Chang Robotics rend les chariots autonomes

Avec Wheel.me, l’intégrateur veut ajouter quatre roues autonomes à des équipements déjà présents dans les usines et entrepôts.

Chang Robotics et Wheel.me ont annoncé le 17 juin l’extension de leur partenariat pour transformer des chariots, étagères et équipements existants en unités autonomes. Le fait central est précis : Chang Robotics intégrera la plateforme Genius de Wheel.me dans des solutions client, tandis que Wheel.me assurera le support produit et la formation. Cette plateforme repose sur quatre roues autonomes équipées de lidar et de vision 3D, capables de se fixer sous les coins d’un chariot ou d’un support pour lui permettre de se déplacer seul.

L’intérêt de l’annonce tient à son angle très pragmatique. Beaucoup de sites industriels, de laboratoires ou d’entrepôts n’ont pas besoin de remplacer toute leur flotte interne par de grands robots mobiles autonomes. Ils ont déjà des chariots, des bacs, des rayonnages roulants ou des fixtures, c’est-à-dire des supports de production adaptés à une tâche. Les rendre mobiles peut coûter moins cher et perturber moins fortement l’organisation du site. Wheel.me met en avant des roues omnidirectionnelles, capables d’avancer, de reculer et de se déplacer latéralement, ce qui répond aux espaces serrés où un robot plus classique manœuvre mal.

Le partenariat n’est pas entièrement nouveau : les deux entreprises disent travailler ensemble depuis 2023, d’abord autour d’applications en santé, industrie et hôtellerie. La nouveauté est le passage à un accord élargi, orienté vers des clients qui veulent automatiser sans changer leur infrastructure de base. Pour Chang Robotics, société d’ingénierie qui conçoit et déploie des systèmes autonomes pour des fabricants américains, l’enjeu est de proposer une brique plus compacte que les grands AMR. Un AMR, ou robot mobile autonome, transporte des charges sans rail ni guidage fixe, en combinant capteurs, cartographie et logiciel de navigation.

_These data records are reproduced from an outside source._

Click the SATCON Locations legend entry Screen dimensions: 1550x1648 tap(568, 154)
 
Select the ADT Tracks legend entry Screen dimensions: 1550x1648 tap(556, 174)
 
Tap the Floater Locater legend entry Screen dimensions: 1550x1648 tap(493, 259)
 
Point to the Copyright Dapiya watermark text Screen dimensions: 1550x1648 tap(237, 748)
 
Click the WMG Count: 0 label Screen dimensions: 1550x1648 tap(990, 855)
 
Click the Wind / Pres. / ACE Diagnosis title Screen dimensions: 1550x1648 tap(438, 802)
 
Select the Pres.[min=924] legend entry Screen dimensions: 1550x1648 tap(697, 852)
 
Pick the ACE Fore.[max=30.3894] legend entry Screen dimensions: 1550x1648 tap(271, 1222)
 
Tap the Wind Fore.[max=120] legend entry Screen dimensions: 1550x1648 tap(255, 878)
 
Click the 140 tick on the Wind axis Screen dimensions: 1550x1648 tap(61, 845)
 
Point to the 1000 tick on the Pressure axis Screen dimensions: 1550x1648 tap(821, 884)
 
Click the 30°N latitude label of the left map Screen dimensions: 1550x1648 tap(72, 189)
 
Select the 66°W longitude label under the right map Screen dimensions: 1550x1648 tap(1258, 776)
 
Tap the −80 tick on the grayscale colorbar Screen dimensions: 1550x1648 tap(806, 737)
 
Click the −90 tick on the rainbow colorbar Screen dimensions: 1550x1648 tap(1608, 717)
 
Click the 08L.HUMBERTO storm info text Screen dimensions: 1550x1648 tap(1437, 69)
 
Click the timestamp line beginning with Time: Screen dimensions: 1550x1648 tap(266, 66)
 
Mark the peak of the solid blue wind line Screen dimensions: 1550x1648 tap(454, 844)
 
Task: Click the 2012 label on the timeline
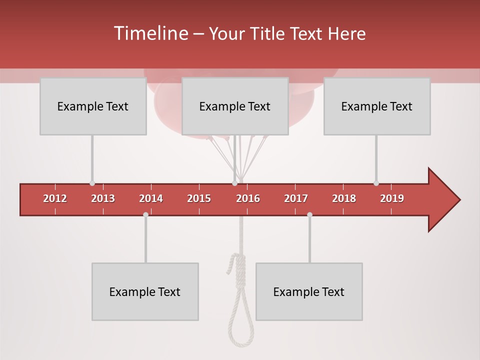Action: tap(55, 198)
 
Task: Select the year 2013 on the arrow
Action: tap(103, 198)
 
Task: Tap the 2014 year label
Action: tap(151, 198)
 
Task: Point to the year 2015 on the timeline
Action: tap(199, 198)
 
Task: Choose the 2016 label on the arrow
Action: tap(248, 198)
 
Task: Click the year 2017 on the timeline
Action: tap(296, 198)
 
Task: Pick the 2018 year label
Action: tap(344, 198)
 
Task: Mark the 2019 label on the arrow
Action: tap(392, 198)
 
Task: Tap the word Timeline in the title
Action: tap(150, 34)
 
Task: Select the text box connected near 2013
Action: tap(93, 106)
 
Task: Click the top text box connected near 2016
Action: tap(235, 106)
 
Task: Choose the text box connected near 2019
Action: tap(377, 106)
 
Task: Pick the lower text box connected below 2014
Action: tap(145, 292)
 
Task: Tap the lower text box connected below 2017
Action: tap(309, 292)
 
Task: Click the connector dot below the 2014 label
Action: tap(146, 214)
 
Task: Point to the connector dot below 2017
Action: tap(310, 214)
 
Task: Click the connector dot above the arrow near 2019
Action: tap(376, 183)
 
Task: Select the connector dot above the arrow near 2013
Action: tap(92, 183)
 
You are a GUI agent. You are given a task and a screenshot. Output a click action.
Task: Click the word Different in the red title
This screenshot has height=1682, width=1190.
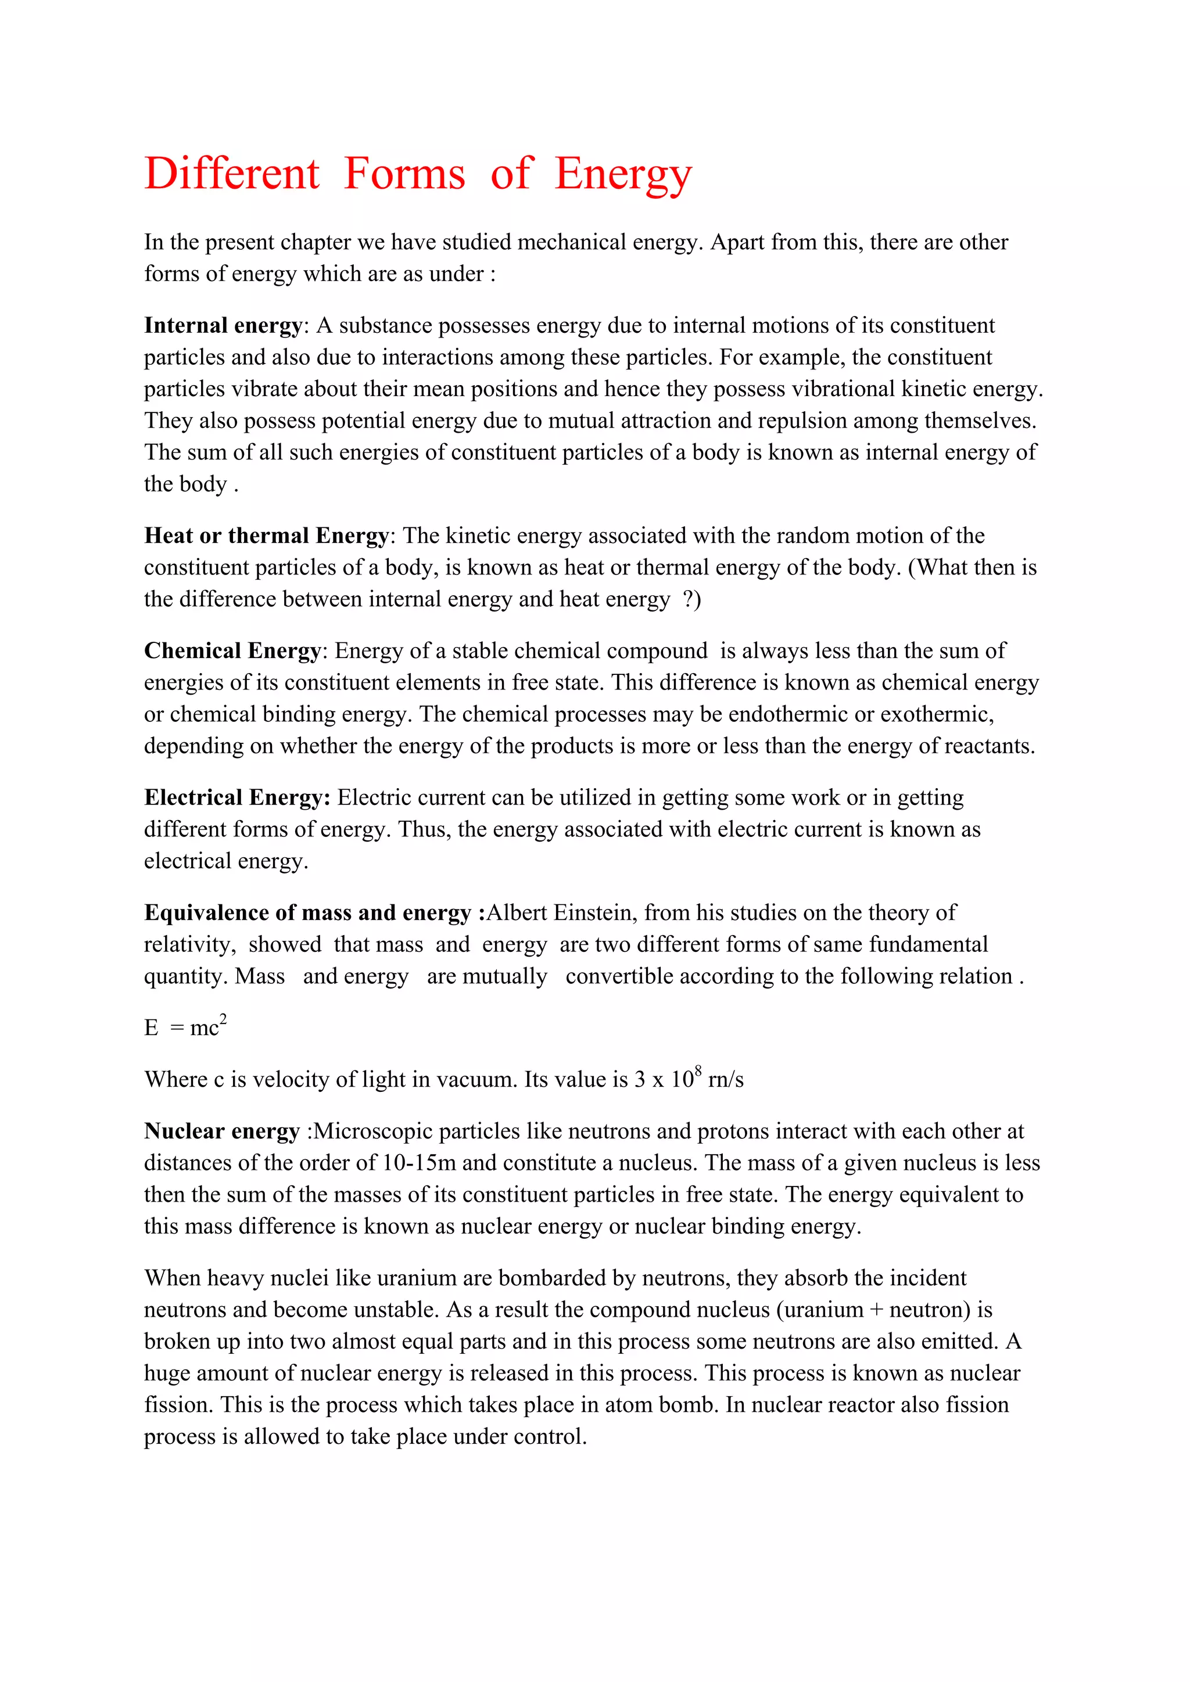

Cette approche raconte une évolution importante de la robotique industrielle. Les démonstrations les plus visibles mettent souvent en avant des humanoïdes ou des robots complets. Ici, l’autonomie se glisse dans des objets ordinaires et déjà présents sur le terrain. Le gain potentiel n’est pas spectaculaire à l’écran, mais il peut être concret : moins de trajets manuels répétitifs, des flux plus réguliers, une adoption progressive et une meilleure compatibilité avec les habitudes des équipes. La limite reste claire : l’annonce ne donne pas encore de volumes de déploiement ni de résultats mesurés chez un client. Elle signale surtout une voie plus sobre pour automatiser les déplacements internes, par ajout de mobilité plutôt que par remplacement complet du matériel. Pour les équipes d’exploitation, cela déplace aussi la décision d’achat vers un test plus local, sur un flux précis, avant une généralisation éventuelle.